Hi there, how is the Lamp doing these days? What are you up to at the moment? We are doing very fine thank you very much for asking squire! At the moment we are applying the finishing touches to our debut album ‘Portents, Omens and Dooms’. We shall be playing the Doom Metal Inquisition in Bradford in June and then later on this year we shall be at Hell’s Pleasure in Germany. We have a couple of smaller gigs in between too and are hoping to get more, so this summer is going to be action packed!

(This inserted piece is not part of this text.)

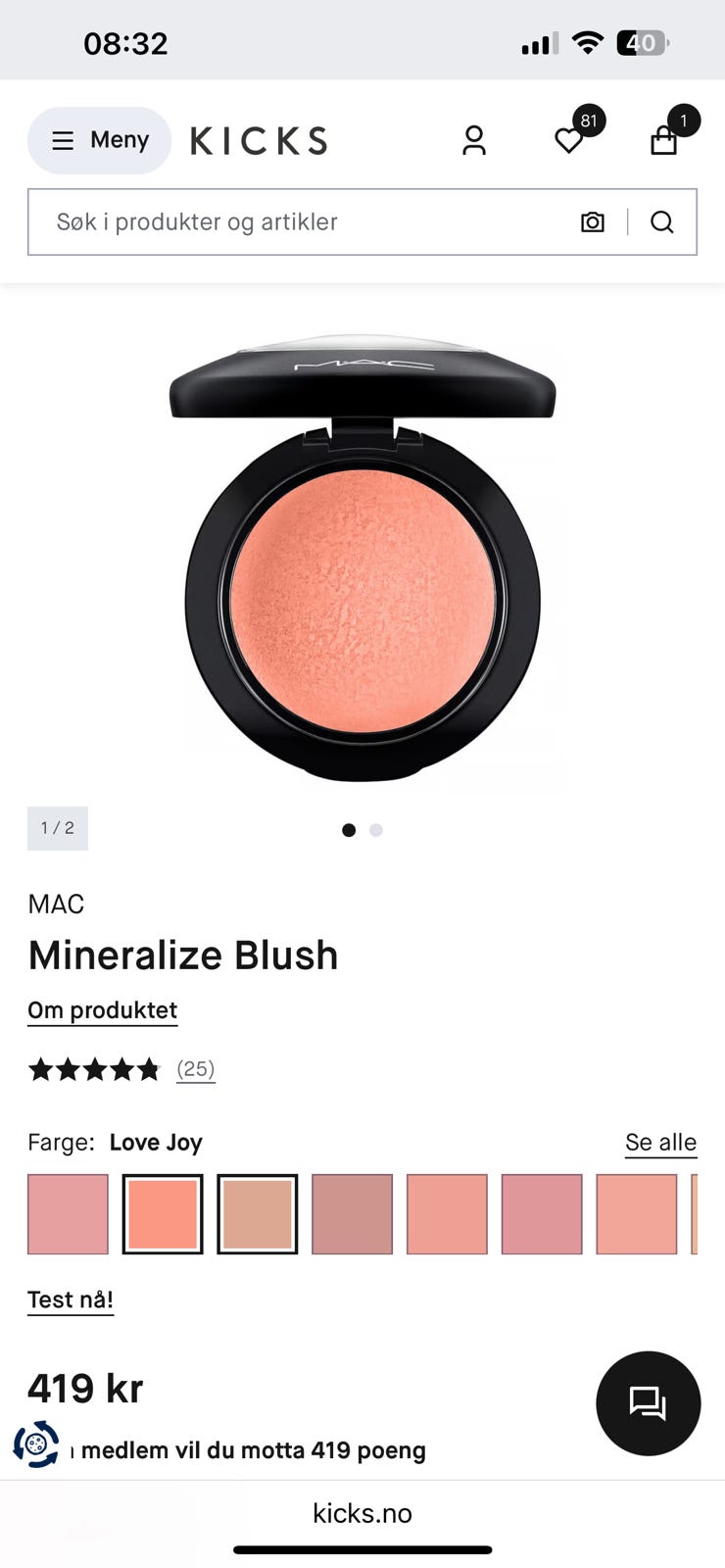
Task: Open the (25) reviews link
Action: coord(196,1069)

Tell us the history of The Lamp Of Thoth? When did you get together and discuss the possibility of a band? What influences of bands or philosophies were/are present? What were you thinking to achieve at that point? Any goals achieved already? I don’t think there really is a philosophy in the regular term of the word, just a shared love of doom and traditional metal, and a healthy interest in guitars, the occult, literature, mythology and all things Yorkshire. Put these things together and you get the amalgamation known as The Lamp of Thoth. Our influences are pretty much what you would expect from a band of our type: Saint Vitus, Pentagram, Manowar, Cirith Ungol, Solstice, Hell, Manilla Road, Slough Feg, Iron Maiden, Deepswitch, Saxon, Judas Priest, early Trouble, early Cathedral, Gates of Slumber, Reverend Bizarre, Hawkwind, Arthur Brown, Motorhead, Dawnwatcher, Pagan Altar, Robert E Howard, Clark Ashton Smith, H.P. Lovecraft, E. R Eddison, Dave Sim, Fritz Leiber, Alan Moore and Arthur Machen, but to name check a few.We try in the construction of our songs to capture the atmosphere of Yorkshire’s rich and varied pagan heritage, its weird stories and events; to put a flavor of what we feel living here in the West Riding amongst the pagan monolith’s of yesteryear, which stand dread and immortal against our vain civilizations’ illusions of ‘progress’. The nefarious activities of the clandestine freemasons go on, the satanic mills are same as they ever were, and prisons of the senses abound!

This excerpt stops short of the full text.